== Materials provided

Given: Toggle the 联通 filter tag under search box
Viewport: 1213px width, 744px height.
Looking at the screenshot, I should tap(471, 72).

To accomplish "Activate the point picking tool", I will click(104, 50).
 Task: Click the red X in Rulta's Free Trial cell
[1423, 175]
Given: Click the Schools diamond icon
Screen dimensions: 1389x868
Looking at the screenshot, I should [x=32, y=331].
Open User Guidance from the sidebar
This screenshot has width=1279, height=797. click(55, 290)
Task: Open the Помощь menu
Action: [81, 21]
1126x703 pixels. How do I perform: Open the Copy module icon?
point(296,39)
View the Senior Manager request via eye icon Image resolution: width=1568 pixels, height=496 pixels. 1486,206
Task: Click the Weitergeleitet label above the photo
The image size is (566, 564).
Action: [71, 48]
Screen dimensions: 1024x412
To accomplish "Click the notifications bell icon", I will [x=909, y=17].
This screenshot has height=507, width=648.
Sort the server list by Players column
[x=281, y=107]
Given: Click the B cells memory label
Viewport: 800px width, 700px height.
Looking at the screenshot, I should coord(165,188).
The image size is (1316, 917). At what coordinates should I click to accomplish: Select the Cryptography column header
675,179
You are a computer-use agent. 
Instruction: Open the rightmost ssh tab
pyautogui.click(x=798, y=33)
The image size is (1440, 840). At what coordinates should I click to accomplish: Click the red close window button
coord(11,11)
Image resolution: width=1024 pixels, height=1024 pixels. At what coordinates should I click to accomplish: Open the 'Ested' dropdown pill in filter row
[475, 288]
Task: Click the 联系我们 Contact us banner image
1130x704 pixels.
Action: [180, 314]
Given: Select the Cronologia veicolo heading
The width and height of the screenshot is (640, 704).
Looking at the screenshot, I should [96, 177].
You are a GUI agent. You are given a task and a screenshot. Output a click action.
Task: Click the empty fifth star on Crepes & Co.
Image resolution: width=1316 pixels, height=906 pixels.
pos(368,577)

====

> **Brief**: Copy every line of the material above in which the string "label" can be found.

> **Solution for this problem**:
Task: Click the Weitergeleitet label above the photo
Given: Click the B cells memory label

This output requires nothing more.